Un recente studio rivela che ci sono 425 grandi progetti di estrazione di combustibili fossili, in via di realizzazione, che costituiranno la maggior parte della crescita delle nuove emissioni di CO2. Come fermarli?


In contesti complessi come quello attuale, politica e sostenibilità fanno fatica a percorrere un sentiero comune. Una vittima degli sforzi europei per ridurre la dipendenza dal gas naturale russo in conseguenza dell’invasione dell’Ucraina sono stati gli impegni climatici a breve termine, che sono stati abbandonati con l'abolizione delle restrizioni sulla combustione del carbone in paesi come Germania, Austria e Paesi Bassi.

 

Tuttavia, all’orizzonte si profila uno scenario che imporrà necessariamente che la geopolitica faccia sentire il suo peso.  In questo ambito, Michael Lewis, head of research ESG di DWS, cita uno studio accademico recente dal titolo “Carbon Bombs” - Mapping key fossil fuel projects, che rivela la posizione dei più grandi progetti di combustibili fossili al mondo. Queste 425 "bombe di carbonio", come le chiamano gli autori dello studio, sono i siti di estrazione di petrolio, gas e carbone già in funzione o proposti a livello globale, dove le emissioni potenziali di CO2 superano un gigatone (Gt) - se le riserve della miniera di carbone o del giacimento di petrolio in questione fossero completamente estratte e bruciate. Complessivamente, le emissioni potenziali di CO2 di questi progetti sono stimate in circa 1.182 Gigatoni di CO2, ovvero il doppio di quelle consentite nello scenario di riscaldamento di 1,5°C. Con la proliferazione degli impegni net zero a livello nazionale e aziendale, si chiede Lewis, quali di questi progetti potrebbero essere fermati e come?

 

È qui che secondo l’esperto deve entrare in gioco la geopolitica. “È sorprendente che 10 Paesi con più di 10 bombe di carbonio rappresentino i tre quarti dell'universo potenziale delle emissioni. Del totale, circa il 40% non ha ancora iniziato l'estrazione”. Una tale concentrazione di progetti rappresenta l'occasione ideale per un forte impegno da parte degli investitori, “che potrebbero avviare un dibattito serio sulla riduzione della spesa per i combustibili fossili, sull'accelerazione della transizione a basse emissioni di carbonio o semplicemente sulla restituzione del capitale agli azionisti. Tuttavia, quasi due terzi di questi progetti si trovano in Cina, Russia, Medio Oriente e Nord Africa e sono in genere gestiti da società statali.

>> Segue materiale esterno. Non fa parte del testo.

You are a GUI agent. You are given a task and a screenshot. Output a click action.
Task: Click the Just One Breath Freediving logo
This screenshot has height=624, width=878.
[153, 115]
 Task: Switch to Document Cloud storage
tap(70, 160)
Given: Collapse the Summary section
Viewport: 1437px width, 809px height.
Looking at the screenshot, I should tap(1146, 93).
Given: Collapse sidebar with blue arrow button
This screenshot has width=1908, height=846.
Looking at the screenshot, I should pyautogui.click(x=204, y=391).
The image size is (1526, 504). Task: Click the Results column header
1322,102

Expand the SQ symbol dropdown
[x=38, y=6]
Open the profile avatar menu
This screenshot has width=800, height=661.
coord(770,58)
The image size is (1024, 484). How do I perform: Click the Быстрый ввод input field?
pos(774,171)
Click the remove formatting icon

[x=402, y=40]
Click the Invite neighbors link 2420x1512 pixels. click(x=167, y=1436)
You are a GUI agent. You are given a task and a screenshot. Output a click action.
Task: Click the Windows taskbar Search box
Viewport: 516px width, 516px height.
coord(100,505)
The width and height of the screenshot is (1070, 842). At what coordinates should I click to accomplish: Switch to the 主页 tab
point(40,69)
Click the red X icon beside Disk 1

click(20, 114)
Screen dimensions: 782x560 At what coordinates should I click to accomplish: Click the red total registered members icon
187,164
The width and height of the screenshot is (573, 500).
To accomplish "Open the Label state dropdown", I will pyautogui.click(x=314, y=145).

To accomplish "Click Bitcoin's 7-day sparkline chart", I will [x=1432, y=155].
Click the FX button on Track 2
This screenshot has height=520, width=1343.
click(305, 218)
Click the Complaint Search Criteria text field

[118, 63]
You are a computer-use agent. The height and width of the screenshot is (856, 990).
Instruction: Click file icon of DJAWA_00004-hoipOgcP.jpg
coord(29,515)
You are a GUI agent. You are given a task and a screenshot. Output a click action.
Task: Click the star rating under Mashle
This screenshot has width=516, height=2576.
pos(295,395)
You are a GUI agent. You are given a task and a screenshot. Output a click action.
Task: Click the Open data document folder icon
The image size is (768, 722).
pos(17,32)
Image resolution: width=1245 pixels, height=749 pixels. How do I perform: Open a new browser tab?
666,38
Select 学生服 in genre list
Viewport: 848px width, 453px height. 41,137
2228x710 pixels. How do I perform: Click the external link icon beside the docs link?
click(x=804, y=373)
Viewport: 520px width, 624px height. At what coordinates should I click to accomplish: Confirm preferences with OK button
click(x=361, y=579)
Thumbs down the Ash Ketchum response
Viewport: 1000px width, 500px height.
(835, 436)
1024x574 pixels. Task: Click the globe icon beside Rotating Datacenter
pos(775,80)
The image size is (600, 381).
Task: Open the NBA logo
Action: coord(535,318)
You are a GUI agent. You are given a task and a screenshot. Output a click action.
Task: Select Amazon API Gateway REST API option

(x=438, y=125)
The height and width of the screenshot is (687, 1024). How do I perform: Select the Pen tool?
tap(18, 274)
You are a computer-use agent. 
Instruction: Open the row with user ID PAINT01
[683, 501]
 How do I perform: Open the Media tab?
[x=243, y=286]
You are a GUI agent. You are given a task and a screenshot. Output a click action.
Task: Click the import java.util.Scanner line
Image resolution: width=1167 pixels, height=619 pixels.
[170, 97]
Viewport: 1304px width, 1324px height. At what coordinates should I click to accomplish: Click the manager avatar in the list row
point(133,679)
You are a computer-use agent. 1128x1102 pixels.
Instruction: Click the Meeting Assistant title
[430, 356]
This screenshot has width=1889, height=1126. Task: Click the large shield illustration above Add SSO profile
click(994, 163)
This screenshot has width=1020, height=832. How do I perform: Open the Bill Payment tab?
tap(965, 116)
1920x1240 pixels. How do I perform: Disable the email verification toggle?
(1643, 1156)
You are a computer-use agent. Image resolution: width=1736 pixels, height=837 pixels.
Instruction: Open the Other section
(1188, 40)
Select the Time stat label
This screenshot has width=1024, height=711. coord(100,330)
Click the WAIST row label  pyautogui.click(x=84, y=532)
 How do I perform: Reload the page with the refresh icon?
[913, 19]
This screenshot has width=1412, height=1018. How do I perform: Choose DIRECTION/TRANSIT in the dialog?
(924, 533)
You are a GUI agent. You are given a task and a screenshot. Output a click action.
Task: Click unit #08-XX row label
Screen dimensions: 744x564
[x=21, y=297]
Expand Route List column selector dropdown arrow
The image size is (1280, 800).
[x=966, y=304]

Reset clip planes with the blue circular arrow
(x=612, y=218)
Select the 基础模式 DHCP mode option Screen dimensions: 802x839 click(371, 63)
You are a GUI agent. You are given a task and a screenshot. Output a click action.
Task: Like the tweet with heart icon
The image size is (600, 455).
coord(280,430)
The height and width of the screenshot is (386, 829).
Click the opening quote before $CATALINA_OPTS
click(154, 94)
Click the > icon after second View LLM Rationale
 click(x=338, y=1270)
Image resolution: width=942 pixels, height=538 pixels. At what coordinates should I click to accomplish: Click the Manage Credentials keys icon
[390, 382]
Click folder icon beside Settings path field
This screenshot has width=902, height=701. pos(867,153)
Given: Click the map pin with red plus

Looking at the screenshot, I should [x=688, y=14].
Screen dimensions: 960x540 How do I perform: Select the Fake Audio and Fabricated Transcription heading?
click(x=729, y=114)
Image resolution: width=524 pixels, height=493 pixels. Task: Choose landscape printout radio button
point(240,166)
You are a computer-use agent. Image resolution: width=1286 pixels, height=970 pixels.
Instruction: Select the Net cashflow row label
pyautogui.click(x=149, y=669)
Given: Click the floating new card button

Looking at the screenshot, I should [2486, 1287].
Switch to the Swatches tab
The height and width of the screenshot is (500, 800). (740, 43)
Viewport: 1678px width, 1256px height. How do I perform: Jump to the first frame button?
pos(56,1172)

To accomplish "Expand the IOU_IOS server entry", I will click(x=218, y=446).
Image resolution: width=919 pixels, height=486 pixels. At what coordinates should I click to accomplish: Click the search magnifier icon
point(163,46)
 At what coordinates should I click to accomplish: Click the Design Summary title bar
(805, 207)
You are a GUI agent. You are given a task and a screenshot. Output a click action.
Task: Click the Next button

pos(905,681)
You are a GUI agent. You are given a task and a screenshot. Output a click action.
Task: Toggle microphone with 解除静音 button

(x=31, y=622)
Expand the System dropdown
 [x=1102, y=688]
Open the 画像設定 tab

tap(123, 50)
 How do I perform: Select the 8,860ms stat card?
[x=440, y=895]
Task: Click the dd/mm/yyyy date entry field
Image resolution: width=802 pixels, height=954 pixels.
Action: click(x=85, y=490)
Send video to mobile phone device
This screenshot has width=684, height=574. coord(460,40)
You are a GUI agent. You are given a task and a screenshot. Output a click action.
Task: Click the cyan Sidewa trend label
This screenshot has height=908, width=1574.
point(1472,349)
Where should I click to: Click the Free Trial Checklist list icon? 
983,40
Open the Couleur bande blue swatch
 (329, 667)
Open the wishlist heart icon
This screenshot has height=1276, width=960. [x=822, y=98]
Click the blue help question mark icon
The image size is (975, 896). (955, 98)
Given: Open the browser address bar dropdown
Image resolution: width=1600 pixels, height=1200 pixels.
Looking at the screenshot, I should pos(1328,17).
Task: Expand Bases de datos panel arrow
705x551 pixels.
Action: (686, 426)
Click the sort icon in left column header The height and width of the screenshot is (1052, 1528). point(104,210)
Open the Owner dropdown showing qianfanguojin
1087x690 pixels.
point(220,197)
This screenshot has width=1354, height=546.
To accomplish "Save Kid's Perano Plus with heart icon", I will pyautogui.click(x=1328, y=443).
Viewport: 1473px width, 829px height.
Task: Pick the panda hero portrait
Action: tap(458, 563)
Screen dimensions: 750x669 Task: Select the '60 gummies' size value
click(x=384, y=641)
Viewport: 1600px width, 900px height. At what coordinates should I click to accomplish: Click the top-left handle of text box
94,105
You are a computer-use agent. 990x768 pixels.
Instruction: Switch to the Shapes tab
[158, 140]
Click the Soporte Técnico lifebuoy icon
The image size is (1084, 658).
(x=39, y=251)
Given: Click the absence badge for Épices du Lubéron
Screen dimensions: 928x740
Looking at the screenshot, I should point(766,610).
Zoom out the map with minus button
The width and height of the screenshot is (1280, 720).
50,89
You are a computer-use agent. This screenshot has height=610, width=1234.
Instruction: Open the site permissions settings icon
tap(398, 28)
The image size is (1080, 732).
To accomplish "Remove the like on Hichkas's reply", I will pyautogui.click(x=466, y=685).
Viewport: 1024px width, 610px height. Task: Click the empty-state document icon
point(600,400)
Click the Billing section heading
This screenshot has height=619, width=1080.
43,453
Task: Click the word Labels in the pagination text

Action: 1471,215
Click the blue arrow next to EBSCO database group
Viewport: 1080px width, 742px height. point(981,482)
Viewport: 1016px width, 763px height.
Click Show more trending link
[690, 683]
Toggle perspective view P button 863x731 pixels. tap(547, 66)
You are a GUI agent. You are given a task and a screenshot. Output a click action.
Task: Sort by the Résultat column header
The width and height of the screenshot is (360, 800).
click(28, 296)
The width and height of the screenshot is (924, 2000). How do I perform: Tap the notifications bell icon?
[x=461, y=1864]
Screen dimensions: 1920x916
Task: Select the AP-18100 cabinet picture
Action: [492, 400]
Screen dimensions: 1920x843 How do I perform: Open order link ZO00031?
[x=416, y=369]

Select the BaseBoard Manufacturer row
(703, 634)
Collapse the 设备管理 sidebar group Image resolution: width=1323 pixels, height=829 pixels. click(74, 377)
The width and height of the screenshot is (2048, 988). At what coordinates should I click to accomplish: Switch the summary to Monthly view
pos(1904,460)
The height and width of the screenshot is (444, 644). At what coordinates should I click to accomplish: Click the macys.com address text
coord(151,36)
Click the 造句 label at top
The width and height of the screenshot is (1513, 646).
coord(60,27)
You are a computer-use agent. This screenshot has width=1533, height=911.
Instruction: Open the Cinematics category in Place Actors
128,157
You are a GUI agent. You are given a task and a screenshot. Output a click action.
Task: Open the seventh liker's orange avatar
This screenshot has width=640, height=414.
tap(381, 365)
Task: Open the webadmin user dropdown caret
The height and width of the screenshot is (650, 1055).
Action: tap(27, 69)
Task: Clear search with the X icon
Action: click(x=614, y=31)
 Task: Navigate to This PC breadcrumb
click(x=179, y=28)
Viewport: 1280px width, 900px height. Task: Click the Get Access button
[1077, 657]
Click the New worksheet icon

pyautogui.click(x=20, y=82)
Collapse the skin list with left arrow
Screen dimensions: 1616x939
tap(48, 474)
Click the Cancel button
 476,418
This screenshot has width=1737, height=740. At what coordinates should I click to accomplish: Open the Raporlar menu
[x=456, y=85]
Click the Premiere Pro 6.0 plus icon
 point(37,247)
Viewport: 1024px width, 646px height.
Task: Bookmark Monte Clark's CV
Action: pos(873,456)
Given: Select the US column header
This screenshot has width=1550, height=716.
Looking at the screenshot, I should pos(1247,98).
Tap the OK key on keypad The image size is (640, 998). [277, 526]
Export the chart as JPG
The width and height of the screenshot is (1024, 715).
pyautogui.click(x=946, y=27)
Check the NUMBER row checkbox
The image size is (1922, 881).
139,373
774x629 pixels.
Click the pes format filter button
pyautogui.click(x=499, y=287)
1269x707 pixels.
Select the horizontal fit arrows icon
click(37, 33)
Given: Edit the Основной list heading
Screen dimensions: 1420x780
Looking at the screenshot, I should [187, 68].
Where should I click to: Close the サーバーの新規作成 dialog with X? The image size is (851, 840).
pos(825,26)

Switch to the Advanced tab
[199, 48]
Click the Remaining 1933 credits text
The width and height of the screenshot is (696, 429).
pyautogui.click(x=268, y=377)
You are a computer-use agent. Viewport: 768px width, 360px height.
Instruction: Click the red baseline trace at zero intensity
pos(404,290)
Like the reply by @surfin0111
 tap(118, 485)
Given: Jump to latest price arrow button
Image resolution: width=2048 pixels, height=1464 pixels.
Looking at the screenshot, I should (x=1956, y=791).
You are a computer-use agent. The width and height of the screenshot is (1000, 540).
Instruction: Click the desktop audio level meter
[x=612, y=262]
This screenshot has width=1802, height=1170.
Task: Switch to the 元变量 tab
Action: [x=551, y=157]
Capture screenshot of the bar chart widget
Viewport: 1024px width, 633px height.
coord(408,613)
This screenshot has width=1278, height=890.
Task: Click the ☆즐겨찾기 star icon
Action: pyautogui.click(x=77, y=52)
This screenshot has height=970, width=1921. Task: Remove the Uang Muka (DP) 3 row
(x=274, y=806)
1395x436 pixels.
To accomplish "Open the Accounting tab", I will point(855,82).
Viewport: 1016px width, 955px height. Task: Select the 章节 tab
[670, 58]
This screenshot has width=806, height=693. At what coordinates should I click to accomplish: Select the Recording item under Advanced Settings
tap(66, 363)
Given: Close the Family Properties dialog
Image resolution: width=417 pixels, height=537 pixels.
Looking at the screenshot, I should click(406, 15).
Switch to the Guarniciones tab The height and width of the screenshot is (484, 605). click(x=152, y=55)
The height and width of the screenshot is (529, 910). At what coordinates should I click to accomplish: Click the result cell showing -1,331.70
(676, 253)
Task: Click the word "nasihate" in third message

I progetti delle società di combustibili fossili quotate in borsa che operano negli Stati Uniti, in Canada, in Australia e in India rappresentano non più di un quinto delle potenziali emissioni di CO2”.

 

 Una strada più promettente, secondo Lewis, sembra essere un innalzamento dei prezzi del carbonio, magari combinato con dei meccanismi di aggiustamento alle frontiere. Come proposto l’anno scorso dal FMI, “questo potrebbe avvenire sotto forma di un prezzo minimo del carbonio per i principali Paesi emettitori, in particolare nei mercati emergenti. Quasi 100 Paesi, che coprono il 58% delle emissioni globali, hanno già dichiarato che i sistemi di scambio di quote di carbonio saranno un pilastro fondamentale delle politiche climatiche nazionali "net zero".

 

“Un consenso così ampio - sottolinea Lewis - dovrebbe essere utile, anche per esercitare una pressione politica internazionale sui ritardatari". Affinché ciò sia efficace e credibile, tuttavia, è necessario che anche i Paesi occidentali che hanno emesso in passato si impegnino a fare meglio, anche in tempi di crisi geopolitica.